The optimal range of blood glucose levels in neurosurgical and neurocritically ill patients has not been determined and remains controversial. No consensus exists on blood glucose level goals for the perioperative period; however, several organizations have established general targets for neurocritically ill and neurosurgery patients [12, 16]. The question of optimal blood glucose goals cannot be answered with certainty, especially in neurocritically ill patients [12, 13, 16, 30, 33]. The brain is very vulnerable to extreme blood glucose level variations. It was demonstrated that an energy crisis may even occur with blood glucose levels within normal range [59, 68]. Therefore, it would be essential to know what the safe lower limit is. However, neither PET scanners nor microdialysis are available in every ICU. The American Diabetes Association and the American Association of Clinical Endocrinologists , based on the available evidence, set an upper limit at 180mg/dL (10mmol/L), at which insulin therapy should be started. This would also propose to maintain blood glucose levels between 140 and 180mg/dL (7.8–10.0mmol/L)  in critically ill patients and in the perioperative period. The available clinical data do not support tight glucose control with IIT in this critically ill subpopulation [12, 16]. Two meta-analyses of all patient types treated with IIT drew similar conclusions [81, 82].

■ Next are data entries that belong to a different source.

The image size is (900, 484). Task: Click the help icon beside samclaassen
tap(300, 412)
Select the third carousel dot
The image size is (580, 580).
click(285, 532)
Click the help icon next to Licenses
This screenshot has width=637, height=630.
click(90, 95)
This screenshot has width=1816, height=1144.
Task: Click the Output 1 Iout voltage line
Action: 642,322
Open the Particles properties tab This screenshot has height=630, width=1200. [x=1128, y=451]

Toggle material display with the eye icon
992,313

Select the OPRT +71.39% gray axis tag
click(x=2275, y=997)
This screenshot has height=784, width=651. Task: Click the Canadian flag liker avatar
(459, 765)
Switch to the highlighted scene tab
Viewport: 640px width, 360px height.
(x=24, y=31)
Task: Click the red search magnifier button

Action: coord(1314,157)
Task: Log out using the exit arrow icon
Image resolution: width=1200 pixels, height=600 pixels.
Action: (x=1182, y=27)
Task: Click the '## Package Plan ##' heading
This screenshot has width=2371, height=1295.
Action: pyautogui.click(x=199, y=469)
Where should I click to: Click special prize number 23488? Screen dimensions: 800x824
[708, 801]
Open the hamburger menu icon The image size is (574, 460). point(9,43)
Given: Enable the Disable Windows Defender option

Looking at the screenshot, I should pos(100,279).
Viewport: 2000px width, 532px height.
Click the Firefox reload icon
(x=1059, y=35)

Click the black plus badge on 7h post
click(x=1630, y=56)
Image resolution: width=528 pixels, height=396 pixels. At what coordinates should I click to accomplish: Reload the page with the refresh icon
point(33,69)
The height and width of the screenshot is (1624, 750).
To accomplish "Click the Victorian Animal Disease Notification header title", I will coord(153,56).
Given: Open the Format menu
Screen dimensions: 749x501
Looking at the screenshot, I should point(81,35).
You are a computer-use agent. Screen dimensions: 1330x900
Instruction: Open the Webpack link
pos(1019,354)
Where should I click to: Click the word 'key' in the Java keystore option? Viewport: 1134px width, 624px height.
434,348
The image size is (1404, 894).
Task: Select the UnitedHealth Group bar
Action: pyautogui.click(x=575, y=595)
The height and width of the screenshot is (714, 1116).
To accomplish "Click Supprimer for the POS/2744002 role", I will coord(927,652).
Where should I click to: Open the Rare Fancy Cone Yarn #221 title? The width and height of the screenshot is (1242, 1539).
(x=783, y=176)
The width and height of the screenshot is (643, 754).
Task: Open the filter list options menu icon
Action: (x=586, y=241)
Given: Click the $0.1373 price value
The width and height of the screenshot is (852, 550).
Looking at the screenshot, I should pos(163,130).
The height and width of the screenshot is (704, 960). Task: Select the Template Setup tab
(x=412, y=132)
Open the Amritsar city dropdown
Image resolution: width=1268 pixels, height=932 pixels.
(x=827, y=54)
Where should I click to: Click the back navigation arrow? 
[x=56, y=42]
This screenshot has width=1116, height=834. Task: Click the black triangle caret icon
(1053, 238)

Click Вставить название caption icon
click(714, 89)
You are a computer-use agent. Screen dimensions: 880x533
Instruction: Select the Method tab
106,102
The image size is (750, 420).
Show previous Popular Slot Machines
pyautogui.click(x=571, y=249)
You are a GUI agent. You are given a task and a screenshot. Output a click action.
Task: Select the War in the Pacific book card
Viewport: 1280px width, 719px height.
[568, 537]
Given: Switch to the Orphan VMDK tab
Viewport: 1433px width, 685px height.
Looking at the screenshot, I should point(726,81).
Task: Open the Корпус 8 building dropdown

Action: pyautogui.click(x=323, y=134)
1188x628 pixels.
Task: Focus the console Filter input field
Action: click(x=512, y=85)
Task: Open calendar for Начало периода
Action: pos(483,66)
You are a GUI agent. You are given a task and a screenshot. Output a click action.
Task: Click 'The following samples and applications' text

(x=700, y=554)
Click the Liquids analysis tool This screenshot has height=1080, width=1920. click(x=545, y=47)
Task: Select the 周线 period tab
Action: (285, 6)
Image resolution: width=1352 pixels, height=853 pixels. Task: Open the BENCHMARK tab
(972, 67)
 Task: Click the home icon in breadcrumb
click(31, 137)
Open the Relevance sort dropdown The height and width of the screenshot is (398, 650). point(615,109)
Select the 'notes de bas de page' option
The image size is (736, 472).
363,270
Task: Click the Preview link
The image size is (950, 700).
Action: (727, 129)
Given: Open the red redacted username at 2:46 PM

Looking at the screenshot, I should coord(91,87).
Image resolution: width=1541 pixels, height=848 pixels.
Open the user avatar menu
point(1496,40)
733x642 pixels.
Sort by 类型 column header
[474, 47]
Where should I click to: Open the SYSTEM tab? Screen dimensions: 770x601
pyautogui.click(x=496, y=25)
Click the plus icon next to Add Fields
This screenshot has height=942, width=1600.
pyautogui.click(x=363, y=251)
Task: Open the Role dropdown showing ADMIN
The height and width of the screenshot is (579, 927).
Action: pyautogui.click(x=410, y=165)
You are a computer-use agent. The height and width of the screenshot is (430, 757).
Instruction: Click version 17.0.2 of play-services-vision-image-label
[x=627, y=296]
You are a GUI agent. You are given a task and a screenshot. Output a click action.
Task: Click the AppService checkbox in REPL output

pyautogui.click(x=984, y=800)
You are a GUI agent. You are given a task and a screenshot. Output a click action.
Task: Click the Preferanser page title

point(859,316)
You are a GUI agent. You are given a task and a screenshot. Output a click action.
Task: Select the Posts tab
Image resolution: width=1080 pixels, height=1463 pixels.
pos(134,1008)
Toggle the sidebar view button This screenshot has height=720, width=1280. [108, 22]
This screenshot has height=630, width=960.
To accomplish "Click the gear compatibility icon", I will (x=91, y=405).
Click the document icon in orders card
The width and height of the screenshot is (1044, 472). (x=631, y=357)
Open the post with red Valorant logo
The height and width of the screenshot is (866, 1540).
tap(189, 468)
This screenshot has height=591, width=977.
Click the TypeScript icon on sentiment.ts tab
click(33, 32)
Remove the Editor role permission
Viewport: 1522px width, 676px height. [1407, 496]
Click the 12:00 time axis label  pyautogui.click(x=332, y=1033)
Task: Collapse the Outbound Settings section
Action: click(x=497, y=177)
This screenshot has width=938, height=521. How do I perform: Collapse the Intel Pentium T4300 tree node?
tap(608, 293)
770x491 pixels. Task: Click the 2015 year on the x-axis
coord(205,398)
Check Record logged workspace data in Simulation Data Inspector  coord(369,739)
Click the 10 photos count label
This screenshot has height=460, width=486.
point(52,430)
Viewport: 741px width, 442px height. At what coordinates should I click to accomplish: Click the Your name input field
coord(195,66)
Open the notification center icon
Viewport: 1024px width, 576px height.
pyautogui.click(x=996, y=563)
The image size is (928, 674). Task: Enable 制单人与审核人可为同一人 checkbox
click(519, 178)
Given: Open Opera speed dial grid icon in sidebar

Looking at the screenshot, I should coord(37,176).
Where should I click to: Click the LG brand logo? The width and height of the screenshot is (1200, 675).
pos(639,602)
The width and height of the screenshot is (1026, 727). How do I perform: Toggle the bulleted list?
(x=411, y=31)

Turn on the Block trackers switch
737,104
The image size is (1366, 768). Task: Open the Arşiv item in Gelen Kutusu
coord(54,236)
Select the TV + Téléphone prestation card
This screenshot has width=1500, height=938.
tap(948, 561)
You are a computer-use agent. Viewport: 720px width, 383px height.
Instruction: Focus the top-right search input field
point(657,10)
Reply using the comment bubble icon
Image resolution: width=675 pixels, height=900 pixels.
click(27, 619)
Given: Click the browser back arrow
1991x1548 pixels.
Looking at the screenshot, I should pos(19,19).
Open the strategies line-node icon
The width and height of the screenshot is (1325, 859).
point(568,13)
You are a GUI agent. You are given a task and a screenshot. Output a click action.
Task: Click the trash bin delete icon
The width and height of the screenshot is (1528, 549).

Figure 2 outlines where blood sugar levels should be kept in patients with acute brain injury, while Figure 3 shows our proposal for an algorithm in hyperglycemia management to use in neurocritically ill patients.
Ongoing and future research promises to clarify the present muddled picture. Examples include stratification of neurologic-injury-based protein and biochemical biomarkers and identifying potential high-throughput strategies that will allow one to individualize disease management.
Further studies on the multimodal effects of insulin via modulation of signaling pathways, such as inflammation, cell adhesion, and activity of glucose transporters and pyruvate metabolism enzymes, will have to be conducted. Investigation of agents other than insulin, such as glucagon-like peptide-1 (GLP-1), for glucose-lowering effects may demonstrate a reduced rate of hypoG or other beneficial metabolic effects. Microdialysis studies in patients undergoing IIT therapy could provide important insight into regional alterations of glucose metabolism in injured brain tissue. Neurocritically ill patient populations are heterogeneous, and data interpretation and generalization has to be done with caution. We need a better understanding of all these pathophysiological processes before adoption of IIT.
Finally, special attention should be drawn to the optimal technology for accurate, reliable, and rapid glucose measurement. Closed-loop continuous glucose control systems should be developed. New technologies may facilitate the avoidance of hypoG under an IIT regimen and the development of IIT protocols that can be individualized to the specific metabolic state of the patient under treatment.